Pick out each line of the records that contains the string "height" and copy those lines in full.

[begin Given records]

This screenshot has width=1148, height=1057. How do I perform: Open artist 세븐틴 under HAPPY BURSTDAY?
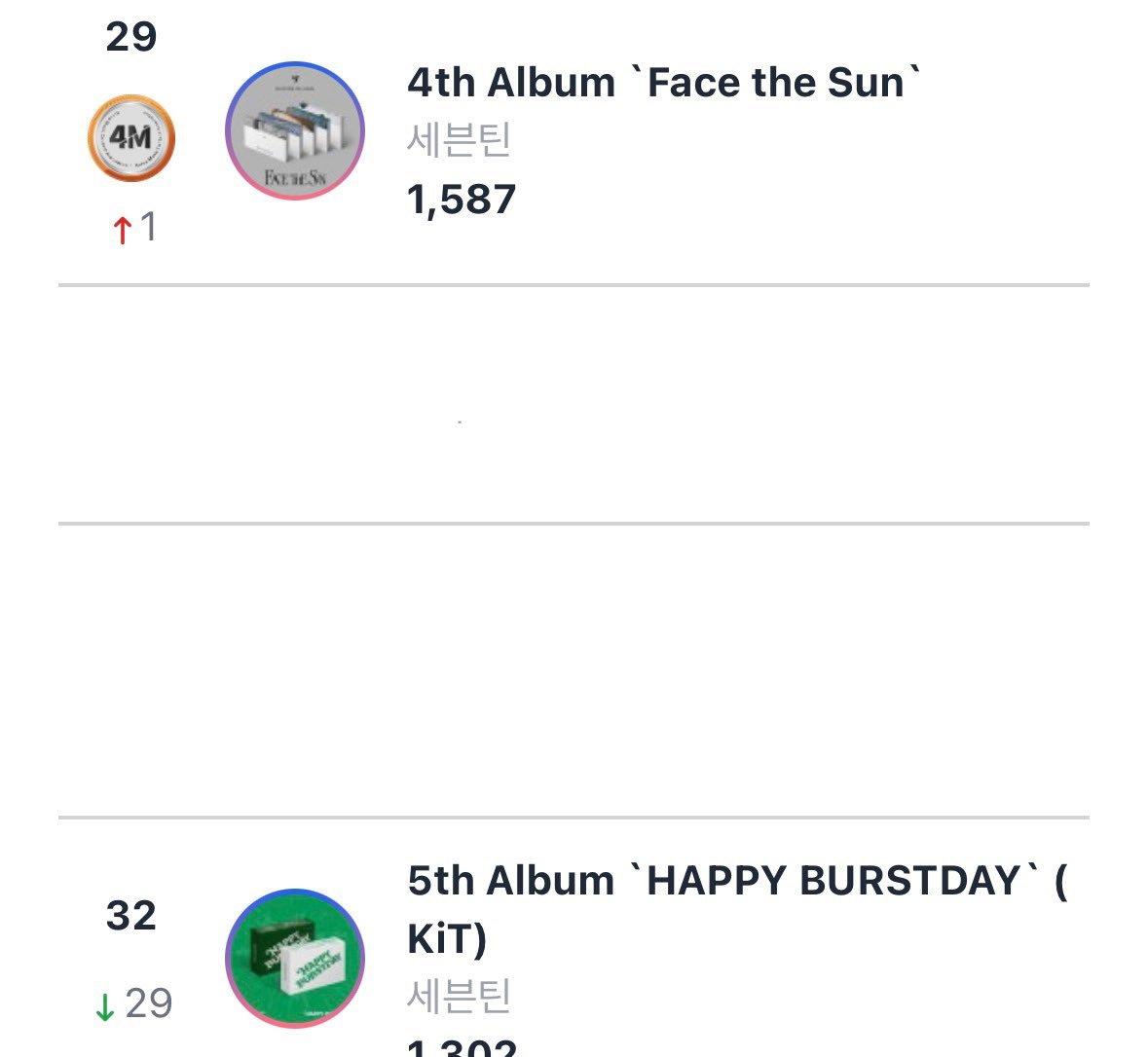(459, 996)
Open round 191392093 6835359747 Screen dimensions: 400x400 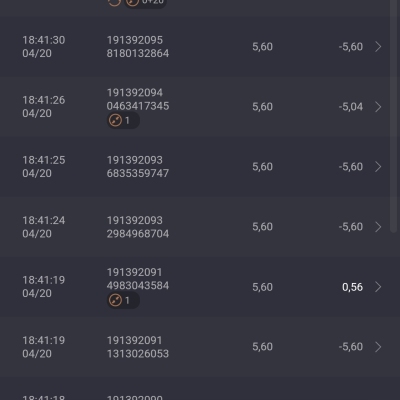(138, 167)
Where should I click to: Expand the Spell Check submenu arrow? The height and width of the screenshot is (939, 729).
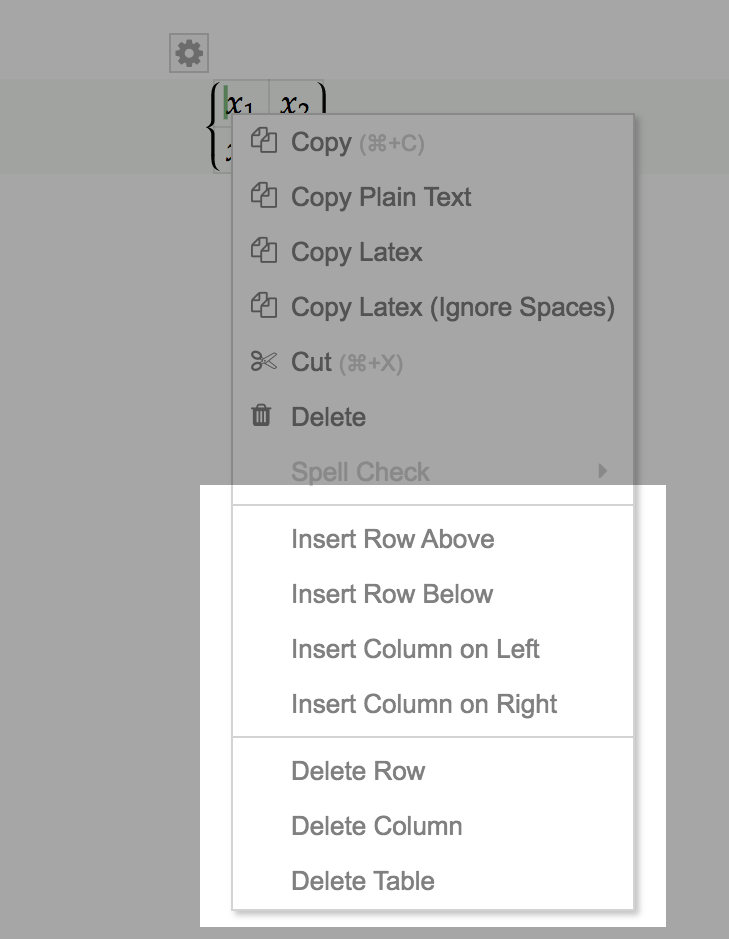(x=603, y=471)
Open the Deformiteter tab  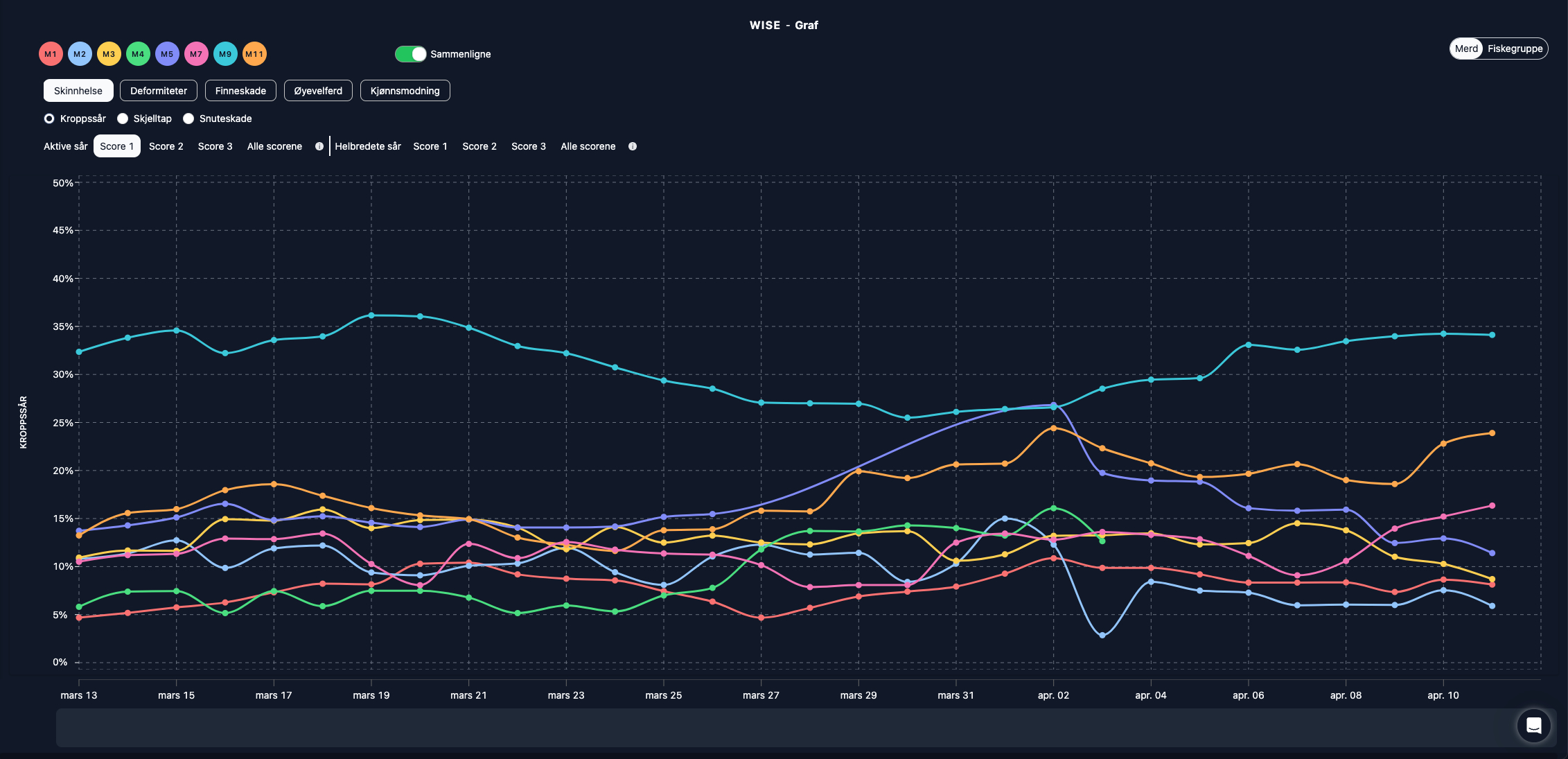pos(159,91)
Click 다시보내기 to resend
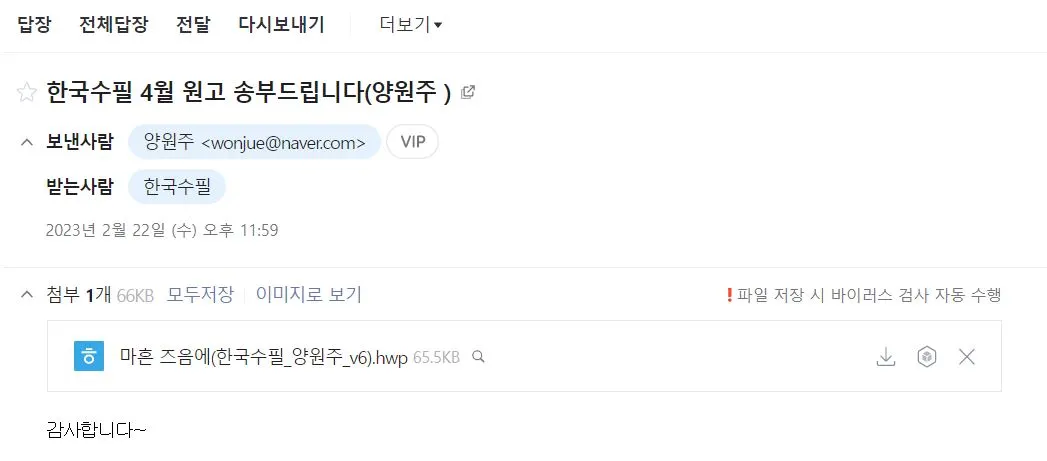 click(x=281, y=25)
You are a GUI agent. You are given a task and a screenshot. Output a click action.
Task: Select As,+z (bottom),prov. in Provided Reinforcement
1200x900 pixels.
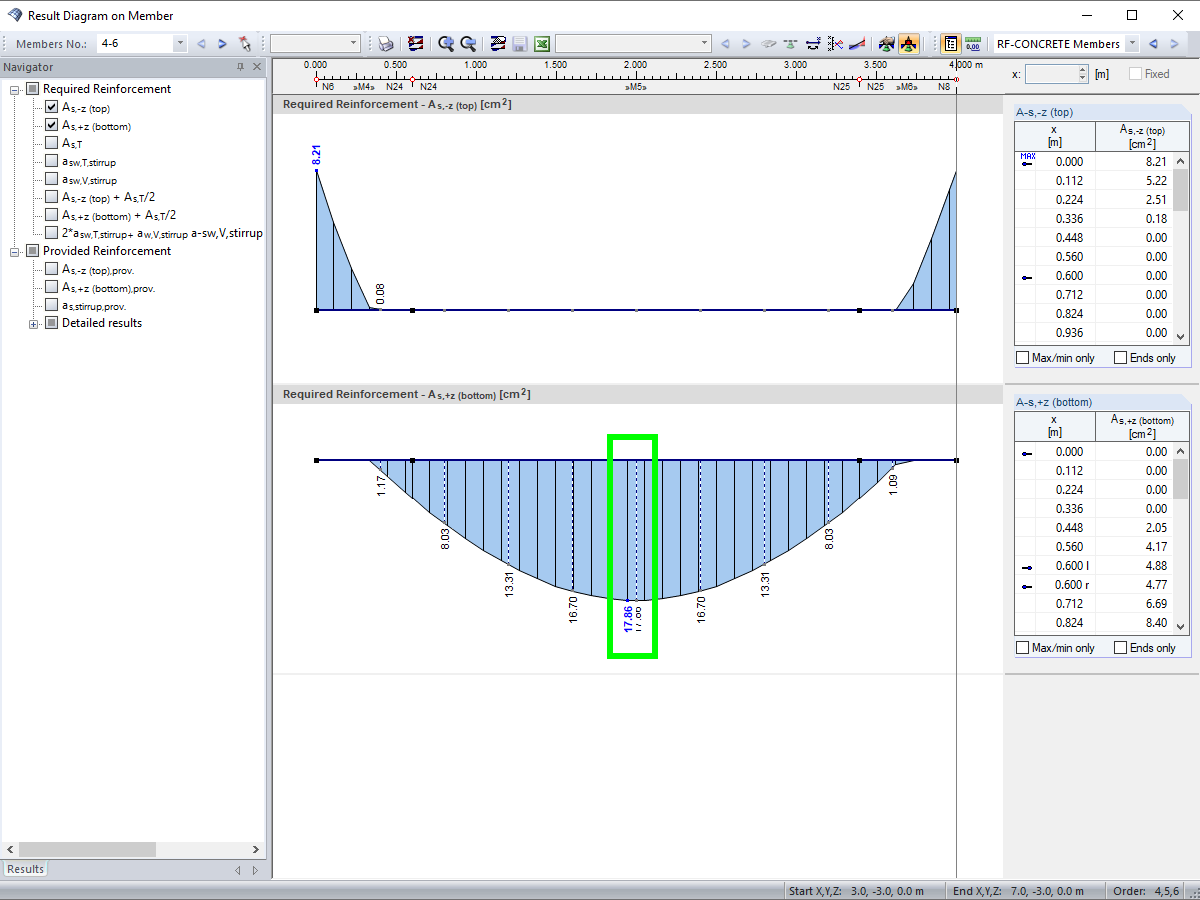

[end Given records]

Answer to the exercise:
This screenshot has width=1148, height=1057. How do I perform: Open artist 세븐틴 under HAPPY BURSTDAY?
Where should I click to: Expand the Spell Check submenu arrow? The height and width of the screenshot is (939, 729).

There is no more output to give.